#### Material for the task ####

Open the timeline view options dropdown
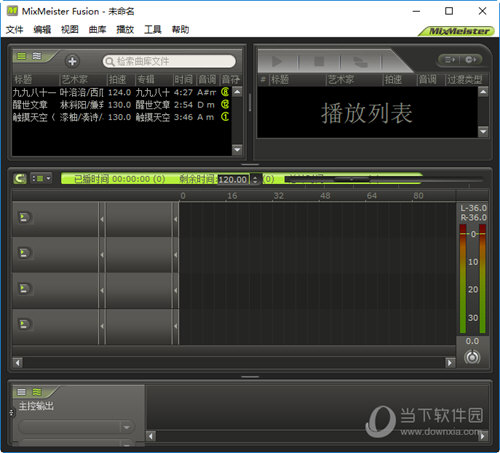point(41,179)
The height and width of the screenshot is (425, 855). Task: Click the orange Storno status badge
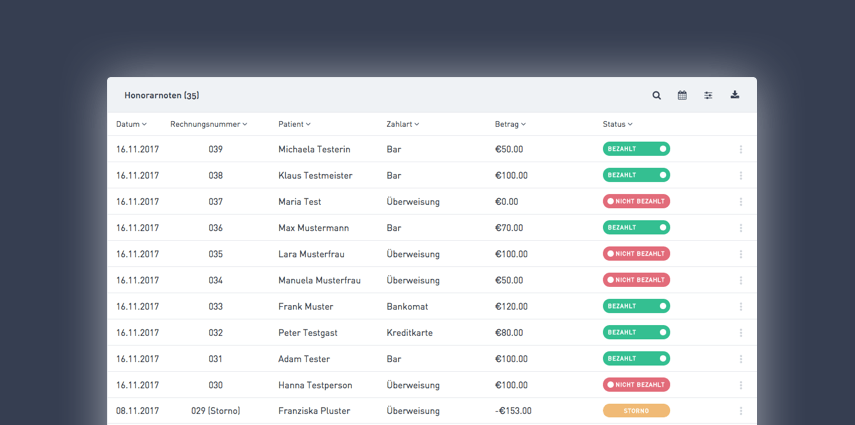[x=636, y=411]
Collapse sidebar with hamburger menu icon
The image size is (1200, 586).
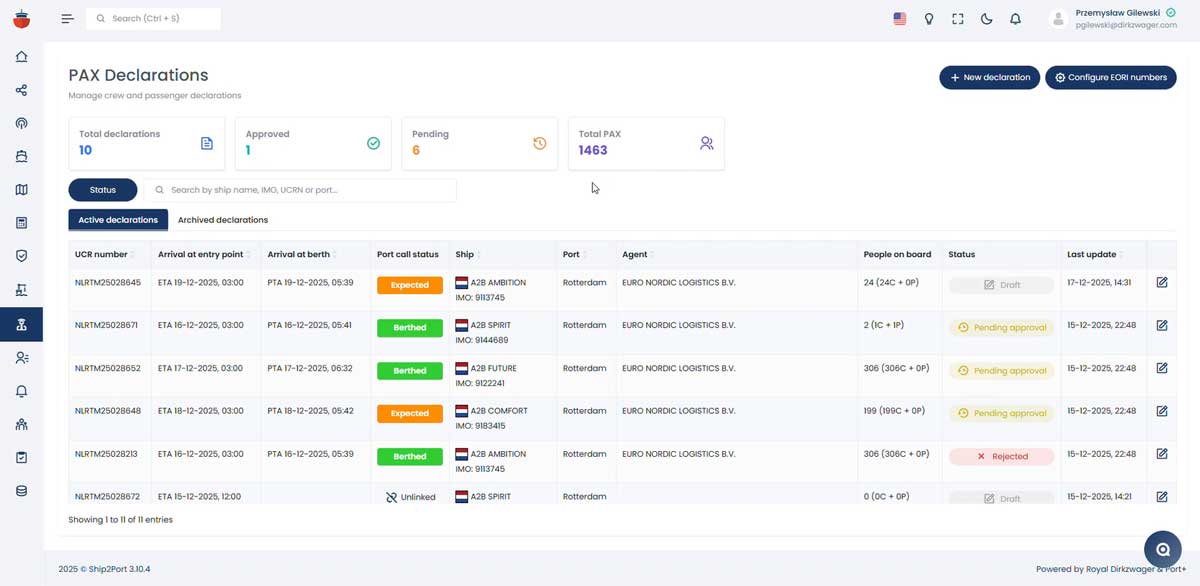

####

**How to complete this task:**
Leave out the pictures, then return every line of the data exactly.

**Response to this task:**
Open the timeline view options dropdown
point(41,179)
The height and width of the screenshot is (425, 855). Task: Click the orange Storno status badge
[x=636, y=411]
Collapse sidebar with hamburger menu icon
The image size is (1200, 586).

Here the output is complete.